Instructions to follow
Would you output the entries below only from the line containing "comunità (594, 429)" through the line containing "autismo (547, 352)", exactly as they stand and with both ends included?

*** Recorded information

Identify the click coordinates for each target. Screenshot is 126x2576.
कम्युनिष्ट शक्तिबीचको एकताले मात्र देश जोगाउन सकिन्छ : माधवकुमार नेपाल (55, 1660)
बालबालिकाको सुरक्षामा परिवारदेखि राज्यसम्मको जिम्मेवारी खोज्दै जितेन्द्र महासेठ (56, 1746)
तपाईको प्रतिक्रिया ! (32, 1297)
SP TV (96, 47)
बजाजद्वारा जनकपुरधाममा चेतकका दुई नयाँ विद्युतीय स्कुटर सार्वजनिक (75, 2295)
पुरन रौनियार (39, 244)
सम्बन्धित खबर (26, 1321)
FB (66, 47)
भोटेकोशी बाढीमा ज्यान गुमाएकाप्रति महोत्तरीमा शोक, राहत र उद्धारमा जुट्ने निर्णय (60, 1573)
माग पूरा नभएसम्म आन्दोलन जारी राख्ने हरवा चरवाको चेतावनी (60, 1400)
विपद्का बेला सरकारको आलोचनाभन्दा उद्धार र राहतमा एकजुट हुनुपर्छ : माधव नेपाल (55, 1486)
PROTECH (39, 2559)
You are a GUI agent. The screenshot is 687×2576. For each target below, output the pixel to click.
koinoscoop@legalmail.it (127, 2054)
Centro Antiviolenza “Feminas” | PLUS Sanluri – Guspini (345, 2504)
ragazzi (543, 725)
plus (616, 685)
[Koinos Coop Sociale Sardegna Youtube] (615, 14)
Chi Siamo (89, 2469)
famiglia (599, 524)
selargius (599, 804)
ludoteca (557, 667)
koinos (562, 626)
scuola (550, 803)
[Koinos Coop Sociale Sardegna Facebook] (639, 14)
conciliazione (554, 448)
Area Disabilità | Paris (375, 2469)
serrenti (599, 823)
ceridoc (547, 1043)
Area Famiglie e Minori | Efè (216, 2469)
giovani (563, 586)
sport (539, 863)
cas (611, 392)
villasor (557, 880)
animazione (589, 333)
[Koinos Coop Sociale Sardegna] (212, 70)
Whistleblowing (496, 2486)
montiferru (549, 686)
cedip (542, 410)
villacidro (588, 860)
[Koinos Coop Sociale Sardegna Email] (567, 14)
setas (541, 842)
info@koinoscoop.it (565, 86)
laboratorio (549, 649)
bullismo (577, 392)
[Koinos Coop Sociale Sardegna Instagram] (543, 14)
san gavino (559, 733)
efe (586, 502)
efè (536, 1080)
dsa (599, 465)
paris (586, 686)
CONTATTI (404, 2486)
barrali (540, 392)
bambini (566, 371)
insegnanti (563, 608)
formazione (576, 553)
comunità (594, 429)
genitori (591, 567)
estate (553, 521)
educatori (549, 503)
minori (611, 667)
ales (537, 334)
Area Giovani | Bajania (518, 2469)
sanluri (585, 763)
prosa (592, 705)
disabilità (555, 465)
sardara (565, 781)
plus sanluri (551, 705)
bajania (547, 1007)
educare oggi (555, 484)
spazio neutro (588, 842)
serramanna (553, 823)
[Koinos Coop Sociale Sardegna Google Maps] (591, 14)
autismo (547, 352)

******
*** Recorded information

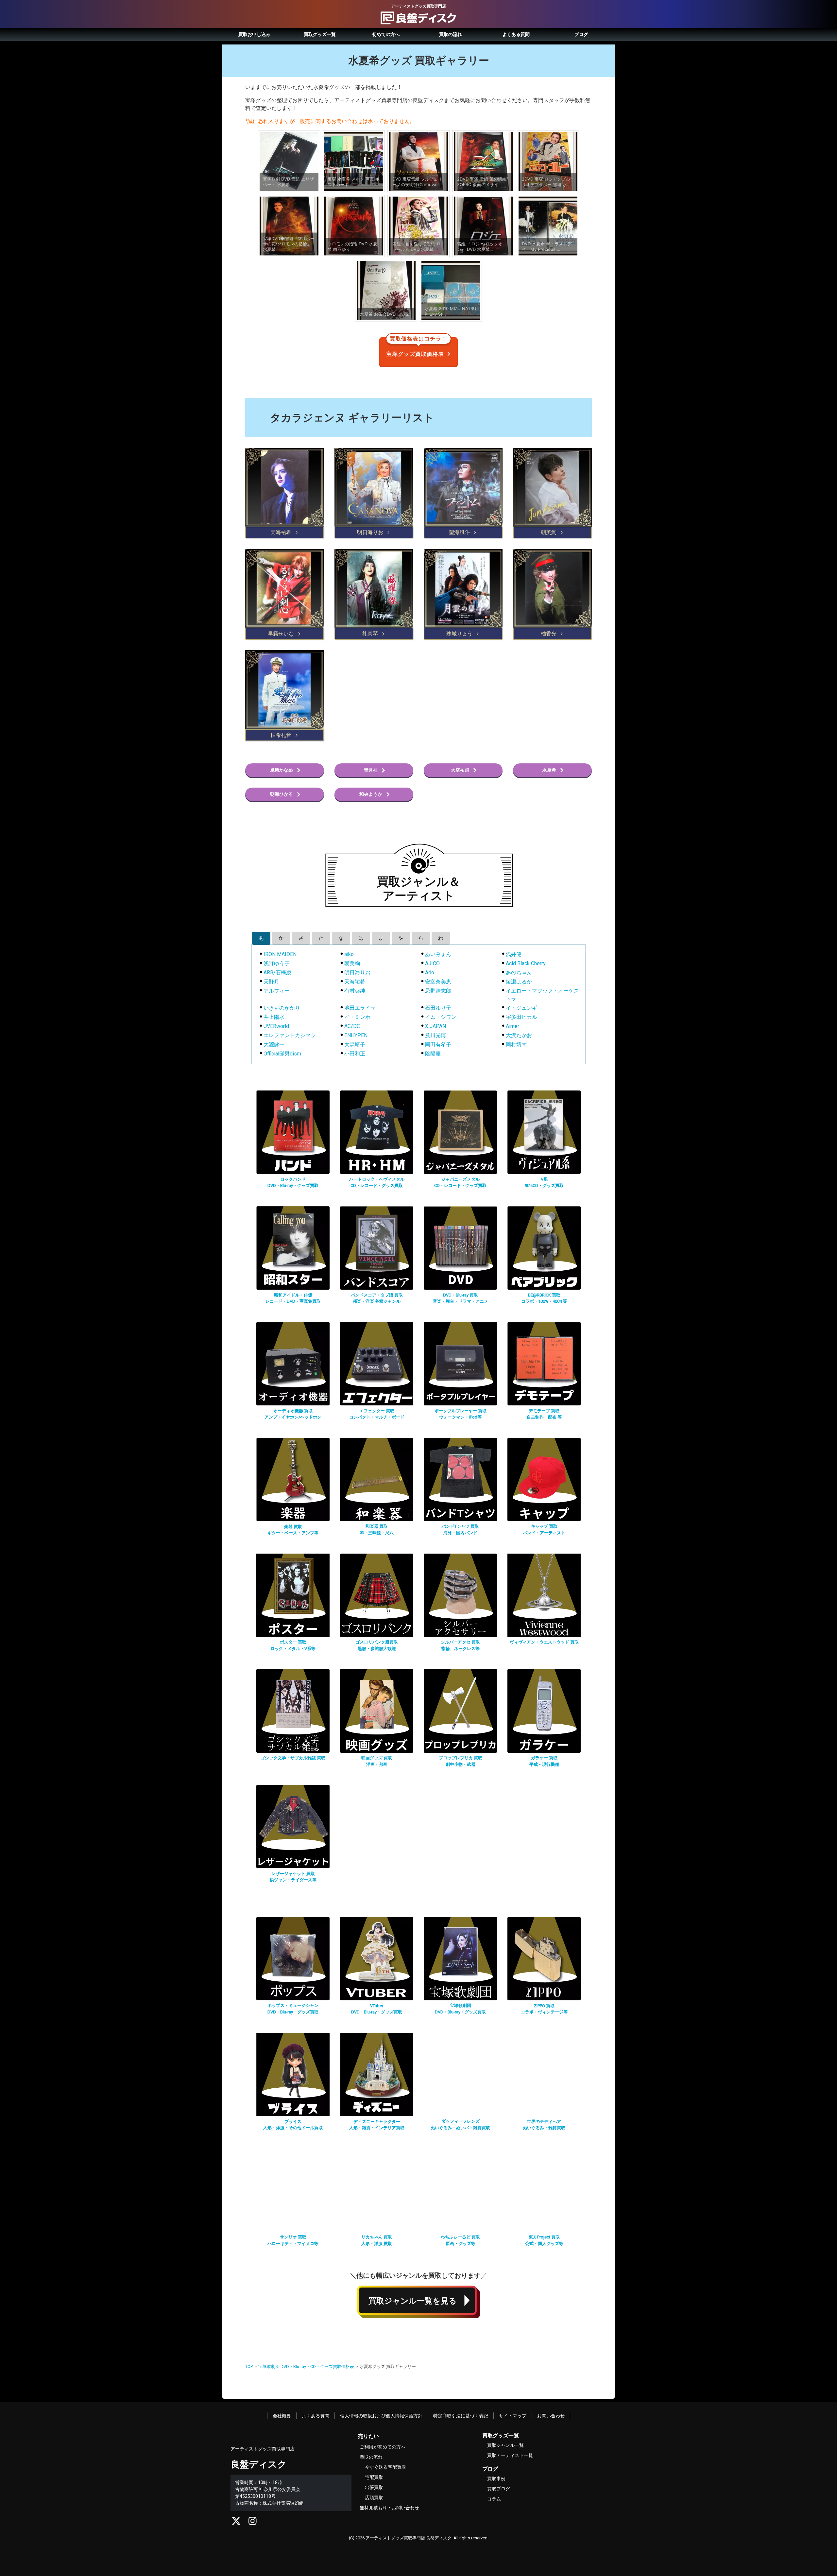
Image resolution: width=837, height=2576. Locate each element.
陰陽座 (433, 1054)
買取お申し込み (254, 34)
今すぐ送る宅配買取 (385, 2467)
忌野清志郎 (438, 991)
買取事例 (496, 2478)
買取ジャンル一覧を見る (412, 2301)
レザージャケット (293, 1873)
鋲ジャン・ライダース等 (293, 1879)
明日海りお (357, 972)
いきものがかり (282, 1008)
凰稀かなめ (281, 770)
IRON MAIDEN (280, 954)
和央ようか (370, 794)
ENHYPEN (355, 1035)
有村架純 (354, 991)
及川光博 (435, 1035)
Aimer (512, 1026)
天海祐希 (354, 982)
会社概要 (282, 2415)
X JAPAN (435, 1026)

******

Task result
comunità (594, 429)
genitori (591, 567)
estate (553, 521)
educatori (549, 503)
minori (611, 667)
ales (537, 334)
Area Giovani | Bajania (518, 2469)
sanluri (585, 763)
prosa (592, 705)
disabilità (555, 465)
sardara (565, 781)
plus sanluri (551, 705)
bajania (547, 1007)
educare oggi (555, 484)
spazio neutro (588, 842)
serramanna (553, 823)
[Koinos Coop Sociale Sardegna Google Maps] (591, 14)
autismo (547, 352)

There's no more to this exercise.